Lesson 1 In-Class Discussion ✅

Can you direct to me paper which mentions this? I have been banging my head over this for quite some time. Again, what i mean to say is that it not necessary for a cnn to retain the structure of the whole face exactly.

My Ref --> https://medium.com/ai³-theory-practice-business/understanding-hintons-capsule-networks-part-i-intuition-b4b559d1159b

I’m wondering if the 1.00 is the prediction percentage for the incorrect class? So the model is saying it is 100% sure, but it it actually incorrect.

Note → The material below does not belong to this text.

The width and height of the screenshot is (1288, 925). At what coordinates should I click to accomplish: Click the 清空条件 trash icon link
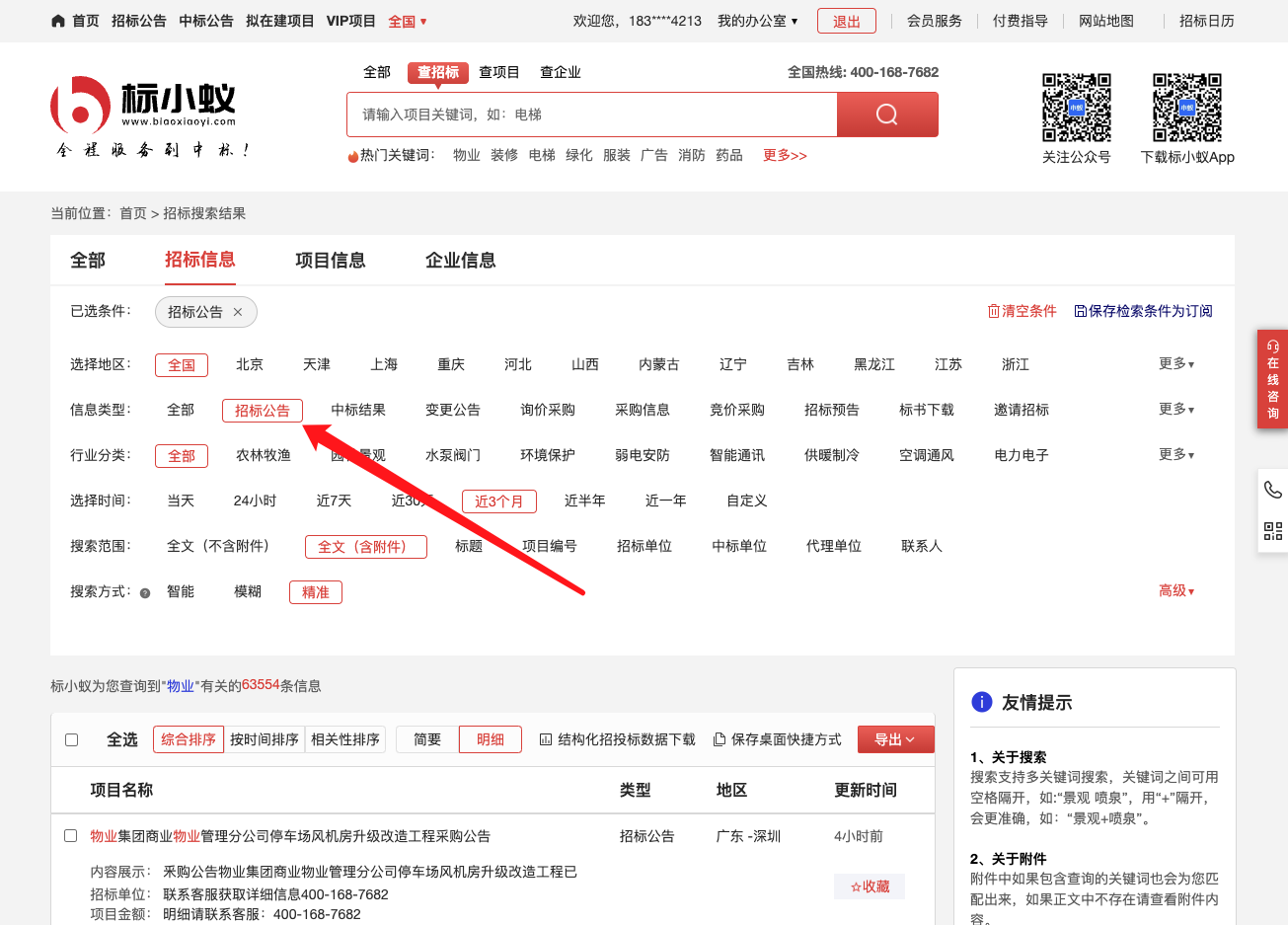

You’ll find that overfitting isn’t necessarily bad as long as your validation metric is still improving, especially in practical applications.

4 Likes

Should the slice(1e-6, 1e-4) be log-spaced instead of linear spaced?

8 Likes

But that doesn’t feel as fair comparison of learning rates because model weights change

Maybe but then it’s not what Jeremy said so we should clear that up :slight_smile:

1 Like

if we reduce the bs then ,it might need a different LR ?? as now we may be updating weights quite frequently

2 Likes

what about bounding boxes labeled data?

1 Like

It is a probability in the mathematical sense: you model will send thing that add up to one. But since it has been trained to favor one category above all others, it’ll have a tendency to return 1. for a category and 0. for the others. So you shouldn’t interpret that number as a sign of confidence from your model. It’s in that sense I say it isn’t a category.

2 Likes

You will be waiting for many hours for the training to complete if you use cpu… use gpu if you value your time :slight_smile:

Yes, I will.

Appreciate all the helper functions for the DataBunch object! As someone who entered Deep Learning from a completely different field, I can say with certainty that the most difficult part of implementing a new architecture or on a new dataset, is bringing the data in.

8 Likes

The documentation is super cool!

9 Likes

If i understand what you’re saying correctly the model is using something like softmax so it heavily favors the class it thinks is the right one over the other, so the number is likely to be close to 1. But my question was rather on the fact that that number should be low, as it’s the number representing what the model thought of the actual class (that it got wrong). What am I missing here ?

1 Like

What is the reason why the conv learner does not learn well if unfrozen? because all rates are the same? Why is this a problem exactly? Isn’t this how many models are trained?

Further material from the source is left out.